**Work to complete**
Reproduce only the lines from the one containing "How do I perform: Click the 1,080,000円" through the end of the records, requests included, and shift every coordinate in the answers by -123.

————————

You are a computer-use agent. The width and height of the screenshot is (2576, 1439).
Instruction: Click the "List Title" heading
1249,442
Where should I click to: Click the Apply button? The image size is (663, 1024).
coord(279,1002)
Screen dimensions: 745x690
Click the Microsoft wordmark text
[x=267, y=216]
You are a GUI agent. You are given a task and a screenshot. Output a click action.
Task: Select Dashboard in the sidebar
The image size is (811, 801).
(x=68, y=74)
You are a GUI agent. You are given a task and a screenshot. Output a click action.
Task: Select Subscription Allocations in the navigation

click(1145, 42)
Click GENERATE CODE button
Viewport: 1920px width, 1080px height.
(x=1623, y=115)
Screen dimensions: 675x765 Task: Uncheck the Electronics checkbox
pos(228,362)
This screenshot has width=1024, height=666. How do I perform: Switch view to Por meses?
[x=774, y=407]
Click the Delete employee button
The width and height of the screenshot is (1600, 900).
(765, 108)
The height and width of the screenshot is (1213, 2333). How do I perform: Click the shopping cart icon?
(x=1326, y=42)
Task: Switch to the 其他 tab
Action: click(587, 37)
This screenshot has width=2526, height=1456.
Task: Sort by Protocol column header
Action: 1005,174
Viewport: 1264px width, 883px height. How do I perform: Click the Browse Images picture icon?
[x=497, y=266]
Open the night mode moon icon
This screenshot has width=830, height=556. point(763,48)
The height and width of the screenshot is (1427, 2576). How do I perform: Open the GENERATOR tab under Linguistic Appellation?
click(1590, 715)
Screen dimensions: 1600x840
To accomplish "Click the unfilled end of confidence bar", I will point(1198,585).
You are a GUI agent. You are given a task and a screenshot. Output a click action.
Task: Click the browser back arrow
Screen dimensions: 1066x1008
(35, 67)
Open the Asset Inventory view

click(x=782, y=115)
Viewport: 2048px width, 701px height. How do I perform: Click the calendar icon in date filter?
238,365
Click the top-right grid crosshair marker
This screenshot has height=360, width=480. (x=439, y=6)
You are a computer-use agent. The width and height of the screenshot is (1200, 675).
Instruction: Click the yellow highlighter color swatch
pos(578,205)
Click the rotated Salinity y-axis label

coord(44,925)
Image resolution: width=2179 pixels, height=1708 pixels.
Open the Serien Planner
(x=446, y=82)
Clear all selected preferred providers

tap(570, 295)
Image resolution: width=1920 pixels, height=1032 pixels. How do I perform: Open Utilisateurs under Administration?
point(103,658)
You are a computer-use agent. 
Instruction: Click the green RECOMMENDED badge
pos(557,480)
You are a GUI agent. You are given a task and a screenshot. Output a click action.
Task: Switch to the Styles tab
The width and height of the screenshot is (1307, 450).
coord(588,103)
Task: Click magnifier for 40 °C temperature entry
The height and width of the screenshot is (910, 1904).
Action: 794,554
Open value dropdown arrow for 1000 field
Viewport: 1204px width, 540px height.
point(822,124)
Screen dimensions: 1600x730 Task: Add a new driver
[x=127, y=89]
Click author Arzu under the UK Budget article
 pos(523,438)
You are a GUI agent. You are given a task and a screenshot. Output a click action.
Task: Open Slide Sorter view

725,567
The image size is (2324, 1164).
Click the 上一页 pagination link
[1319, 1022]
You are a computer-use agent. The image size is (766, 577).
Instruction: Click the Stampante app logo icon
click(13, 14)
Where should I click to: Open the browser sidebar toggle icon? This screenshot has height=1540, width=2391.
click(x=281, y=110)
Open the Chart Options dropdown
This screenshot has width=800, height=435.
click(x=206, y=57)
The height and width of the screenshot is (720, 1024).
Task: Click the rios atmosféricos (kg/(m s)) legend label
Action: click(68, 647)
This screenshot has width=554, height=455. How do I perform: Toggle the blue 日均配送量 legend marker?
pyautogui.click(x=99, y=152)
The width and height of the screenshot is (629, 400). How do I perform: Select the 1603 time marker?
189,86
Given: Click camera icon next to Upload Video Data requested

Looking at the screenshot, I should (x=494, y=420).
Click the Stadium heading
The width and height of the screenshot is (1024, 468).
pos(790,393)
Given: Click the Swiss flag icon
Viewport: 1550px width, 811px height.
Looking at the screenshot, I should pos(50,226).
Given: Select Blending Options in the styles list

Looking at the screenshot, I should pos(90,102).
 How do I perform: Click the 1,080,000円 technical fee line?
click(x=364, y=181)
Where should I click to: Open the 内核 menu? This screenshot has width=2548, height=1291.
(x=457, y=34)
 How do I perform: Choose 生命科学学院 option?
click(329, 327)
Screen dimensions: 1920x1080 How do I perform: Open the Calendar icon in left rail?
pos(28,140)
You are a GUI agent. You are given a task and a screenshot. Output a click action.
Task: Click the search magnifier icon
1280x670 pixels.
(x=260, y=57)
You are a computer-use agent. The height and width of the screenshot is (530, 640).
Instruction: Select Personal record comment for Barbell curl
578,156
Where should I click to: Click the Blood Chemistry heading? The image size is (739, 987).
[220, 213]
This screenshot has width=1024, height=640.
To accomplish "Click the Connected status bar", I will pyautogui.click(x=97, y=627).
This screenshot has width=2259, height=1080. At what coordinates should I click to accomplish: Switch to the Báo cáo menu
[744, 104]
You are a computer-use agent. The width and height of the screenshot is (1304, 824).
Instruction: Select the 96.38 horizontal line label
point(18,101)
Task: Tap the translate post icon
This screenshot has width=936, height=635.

————————

**The solution**
 How do I perform: Click the 1,080,000円 technical fee line?
click(x=241, y=58)
Where should I click to: Open the 内核 menu? This screenshot has width=2548, height=1291.
(x=334, y=-89)
 How do I perform: Choose 生命科学学院 option?
click(206, 204)
Screen dimensions: 1920x1080 How do I perform: Open the Calendar icon in left rail?
pos(-95,17)
You are a GUI agent. You are given a task and a screenshot. Output a click action.
Task: Click the search magnifier icon
1280x670 pixels.
(x=137, y=-66)
You are a computer-use agent. The height and width of the screenshot is (530, 640).
Instruction: Select Personal record comment for Barbell curl
455,33
Where should I click to: Click the Blood Chemistry heading? The image size is (739, 987).
[97, 90]
This screenshot has width=1024, height=640.
To accomplish "Click the Connected status bar", I will pyautogui.click(x=-26, y=504).
This screenshot has width=2259, height=1080. At what coordinates should I click to accomplish: Switch to the Báo cáo menu
[621, -19]
You are a computer-use agent. The width and height of the screenshot is (1304, 824).
Instruction: Select the 96.38 horizontal line label
point(-105,-22)
Task: Tap the translate post icon
This screenshot has width=936, height=635.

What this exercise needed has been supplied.